**FRAGMENTO SELECCIONADO:**
· · · · ·
La historiadora Sharon T. Strocchia considera vital redefinir aquello que se conoce como trabajo médico. La académica denomina “trabajo del cuerpo”, a los cuidados y actividades sanitarias que, tradicionalmente, se encargaron las mujeres en el hogar y a lo largo de toda la historiad e la humanidad. Su argumento es que el conocimiento no está solo en los libros y laboratorios, sino también en las experiencias cotidianas de aquellas abuelas, madres, hermanas e hijas.

En su extraordinario libro “Sanadoras olvidadas” (Yale, 2020), publicado en plena crisis sanitaria, reflexiona sobre la importancia de las distintas mujeres en el desarrollo de la medicina moderna. Desde las cuidadoras del príncipe hasta las voluntarias de los hospitales para incurables, pasando por las amas de casa o las monjas farmacéuticas.

La escritora revela verdaderas capacidades de las mujeres como sanadoras, las cuales se contextualizan en la cultura de la experimentación de la medicina natural y que se pasó oralmente de generación en generación en los hogares, familias, vecinas y comunidades de mujeres.
· · · · ·
**CONSIGNA A:**
Transcribe el pasaje del fragmento sobre las sanadoras que comienza en las palabras "En su extraordinario" y termina después de "comunidades de mujeres.".
**CONSIGNA B:**
Enumera todos los grupos de mujeres que el fragmento sobre las sanadoras menciona al resumir el contenido del libro "Sanadoras olvidadas".

Entradas de datos guardadas
· · · · ·
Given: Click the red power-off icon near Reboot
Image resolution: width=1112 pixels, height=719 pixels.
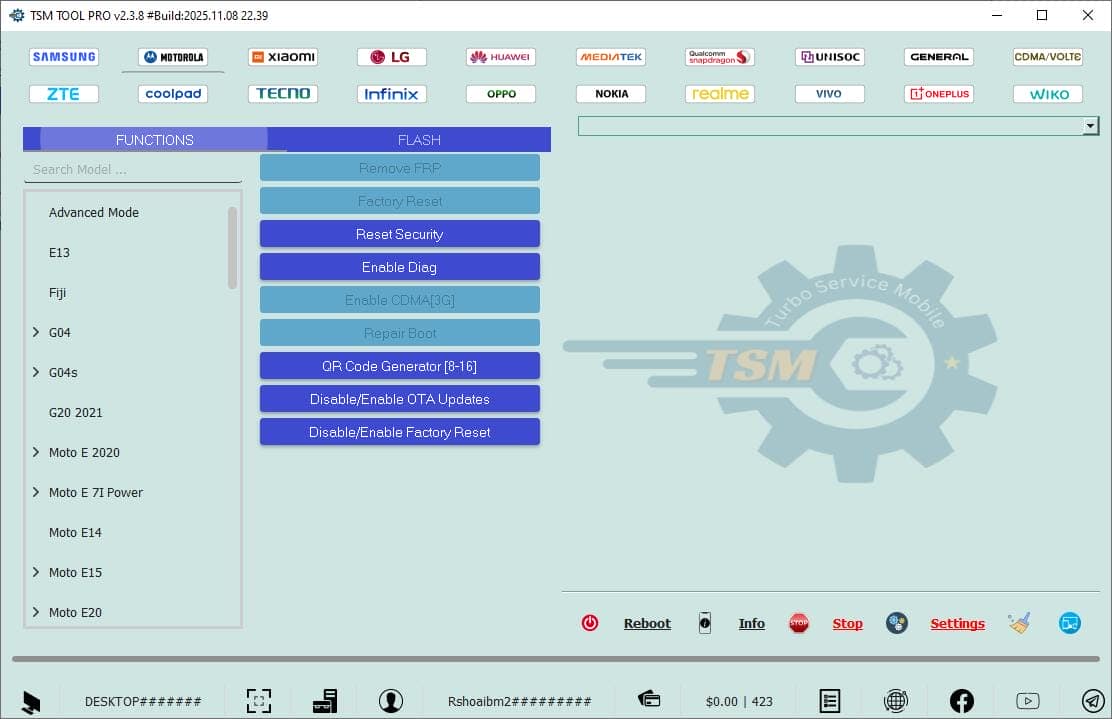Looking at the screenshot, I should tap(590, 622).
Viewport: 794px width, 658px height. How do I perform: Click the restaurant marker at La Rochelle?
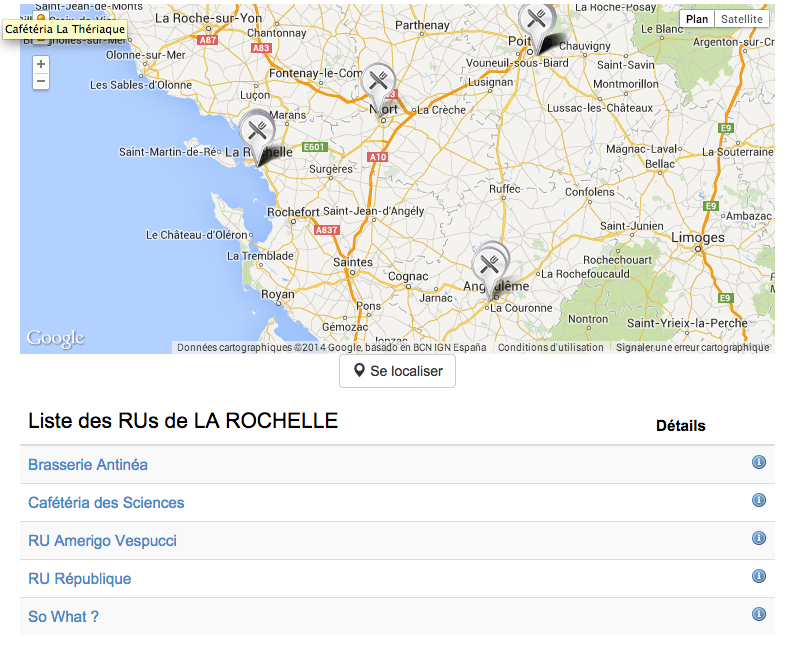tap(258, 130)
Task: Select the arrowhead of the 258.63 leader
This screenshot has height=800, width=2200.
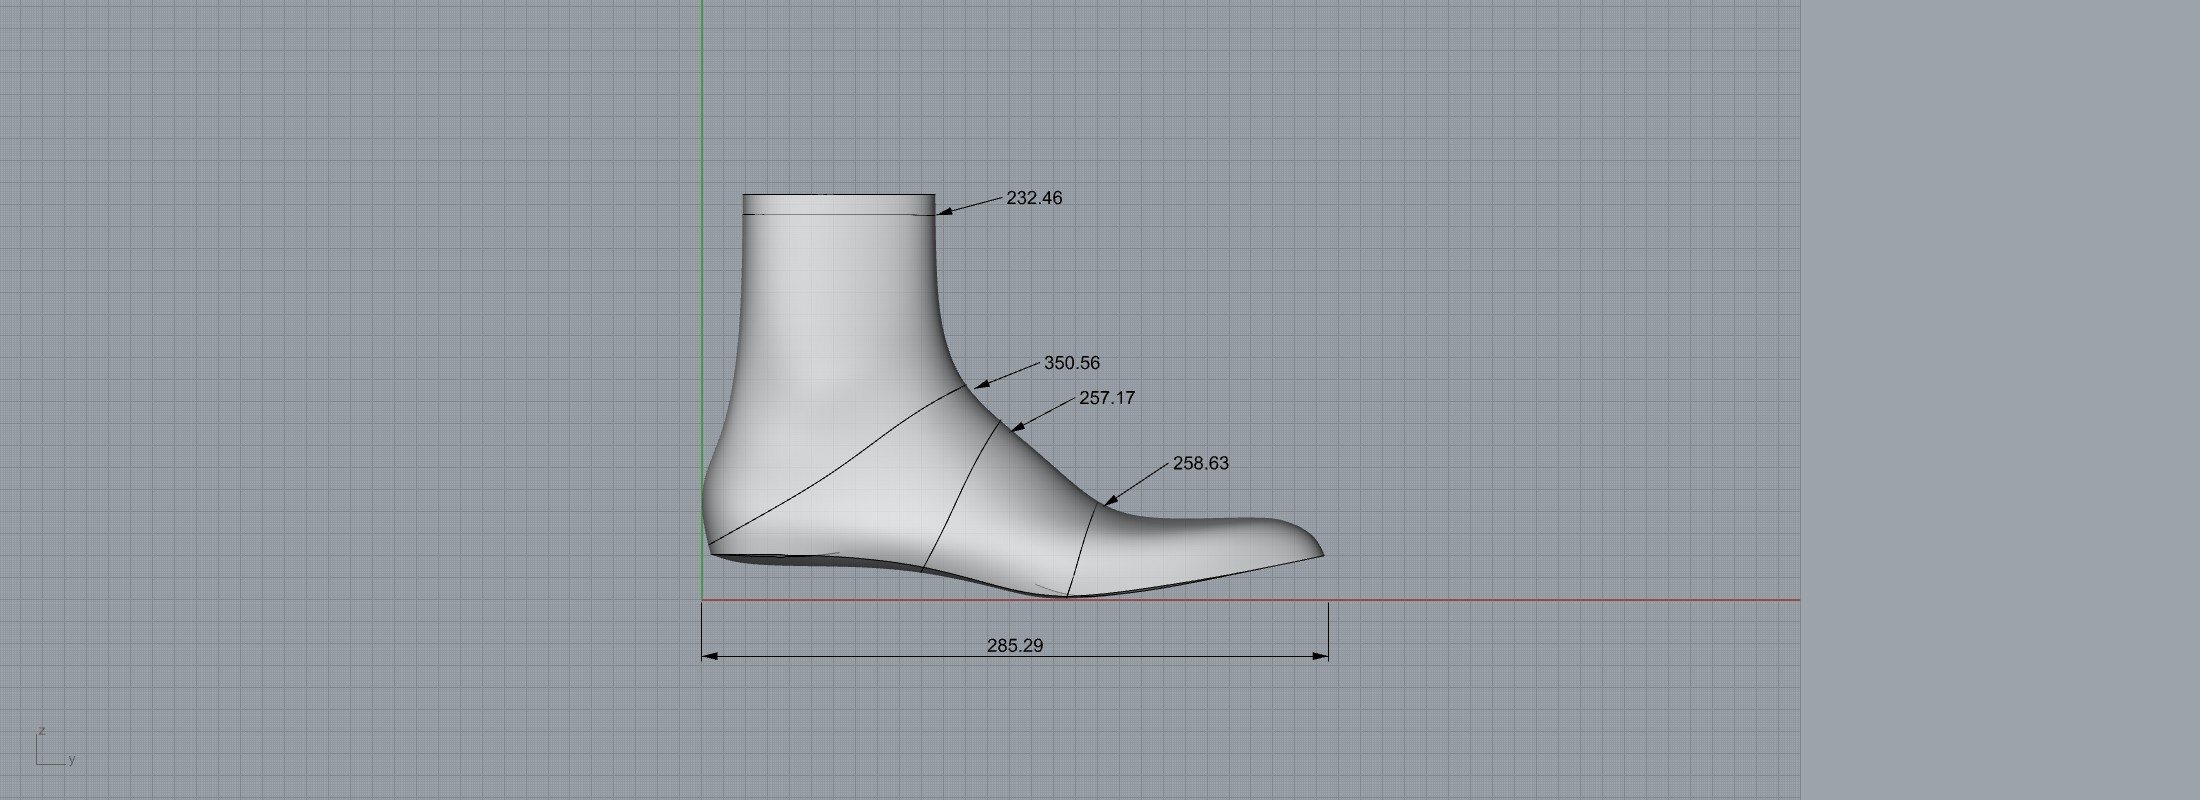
· · · · ·
**ESPACIO DE RESPUESTA A:**
En su extraordinario libro “Sanadoras olvidadas” (Yale, 2020), publicado en plena crisis sanitaria, reflexiona sobre la importancia de las distintas mujeres en el desarrollo de la medicina moderna. Desde las cuidadoras del príncipe hasta las voluntarias de los hospitales para incurables, pasando por las amas de casa o las monjas farmacéuticas.

La escritora revela verdaderas capacidades de las mujeres como sanadoras, las cuales se contextualizan en la cultura de la experimentación de la medicina natural y que se pasó oralmente de generación en generación en los hogares, familias, vecinas y comunidades de mujeres.

**ESPACIO DE RESPUESTA B:**
- Las cuidadoras del príncipe
- Las voluntarias de los hospitales para incurables
- Las amas de casa
- Las monjas farmacéuticas